Referring to Figure 2 of the accompanying drawings, a schematic diagram of the electronics of the drive unit of Figure 1 is shown. The electronics comprises the socket 5 for accepting the Smart Card 3, a battery power supply 6 for supplying power to the electronics, a pulse generator 7, an output pulse shaper 8 for modifying the output of the pulse generator 7 and outputting a drive signal, a plurality of output sockets 9 connected to the output pulse shaper 8 and providing an output path for the drive signal, an intensity control 13, which is, for example a thumb wheel variable resistor, a real time logger 10 for recording parameters of the output of the pulse generator and/or drive signal and an external connector 11, for example a serial port through which the real time logger 10 can be interrogated periodically using separate interrogation equipment, for example a personal computer, and the battery charge/signal output indicator 14.

The output socket 9 is connectable to a stimulator electrode, which is driven by the drive signal via an output electrode lead 12 from the drive unit.

The electrode lead 12 is preferably of a high flex material such as silicon rubber, having standard 2mm plug pins or press-stud type fasteners for connecting to the stimulator electrode.

The Smart Card may be either pre-programmed or programmable using a standard PC. The smart card module could be replaced by some other instruction storage or programming means, e.g. an audio cassette, or an internal ROM programmable externally of the drive unit. Hereafter, for convenience, the instruction storage or programming means will be referred to as a Smart card.

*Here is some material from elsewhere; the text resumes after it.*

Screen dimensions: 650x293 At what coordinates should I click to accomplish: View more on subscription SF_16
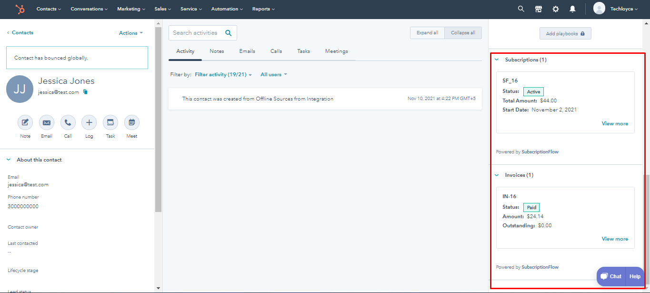click(x=614, y=123)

In use, the drive module operates as follows. The pulse generator, produces a pulse signal in response to programmed instructions stored in the smart card 3. The pulse signal is then modified by the output pulse shaper 8 in accordance with the instructions stored in the Smart card. A drive signal appears at the output of the pulse shaper, on the output lead 12, and is supplied to the output socket 9 connected to the stimulation electrode.

Each smart card may be supplied either pre-programmed or programmable using a standard personal computer. Each pre-programmed smart card is clearly marked with the parameters of the drive signal which the card is programmed for producing, together with the type of therapeutic treatment to which these parameters relate. For example, a smart card may be marked with the following information, and programmed accordingly with instructions for generating electrical stimulation drive signal having corresponding waveform characteristics.

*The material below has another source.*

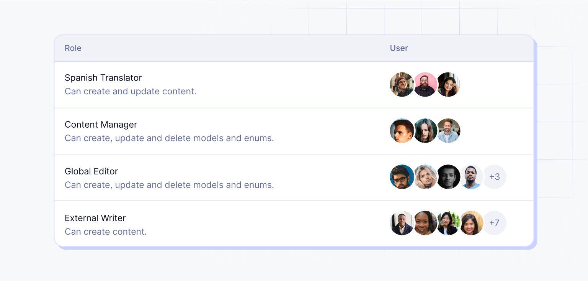Open the Content Manager role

Treatment, URINARY STRESS INCONTIMENCE Pulse geometry - square biphasic Pulse width - 200 Fsecs Pulse envelope frequency - Random 5 - 40 Hz Pulse envelope - 100 msecs Exert/relax - 8 sec cycle 50% duty cycle Treatment time - 2 hours Intensity - 0 - 30 Ma.

In other Smart cards for other treatments, variations upon the above drive signal characteristics may be made. For example any of a number of drive signal characteristics may be varied.

The real time logger 10 records details of the pulse signal output from the pulse generator 7 through normal biological body impedance. Stimulation pulses generated during electrode disconnection or short circuit will not register on the data logger or Smart Card. Compliance of the output drive signal can be monitored and checked against treatment prescribed by a clinician. The recorded data shows whether a treatment has been administered on a regular basis, without any parameters of the drive signal being tampered with by the patient.

In use in a clinical situation, a complete dectro-stimulator apparatus comprises a selection of stimulators, a selection of modules each programmed for a different type of treatment, treatment instruction cards corresponding with the modules and giving instructions for the administration of treatment by the patient and/or clinician, a battery re-charger, (where required) and a full instruction guide on the use of the apparatus.

Figures 3 to 7 of the accompanying drawings show various embodiments of transcutaneous electrode pads suitable for perineal application. Such electrodes are suitable to be driven by the drive unit described with reference to Figures 1 and 2.

The electrode pads are constructed from woven or knitted electrically conductive cloth, mounted on a thin flexible and waterproof material and coated in a self-adhesive conductive gel. The conductive gel is of a known prior art type, and in one version is formulated to be adjustable in adhesive strength by the addition of water.

The first embodiment electrode 50 shown in Figure 3, a stud fastener 51 and a pigtail cable 52 having a socket 53 for connection to for example the output socket 9. Where a pigtail connection is used the conductive elements of the cable 52 may be extensions of the woven material of the electrode 50.

Connection of the conductive elements to the plug 53 may be by moulding the elements into the plug, by sewing the elements into the plug after moulding, by adhesive bonding using a conductive adhesive or by ultrasonic welding.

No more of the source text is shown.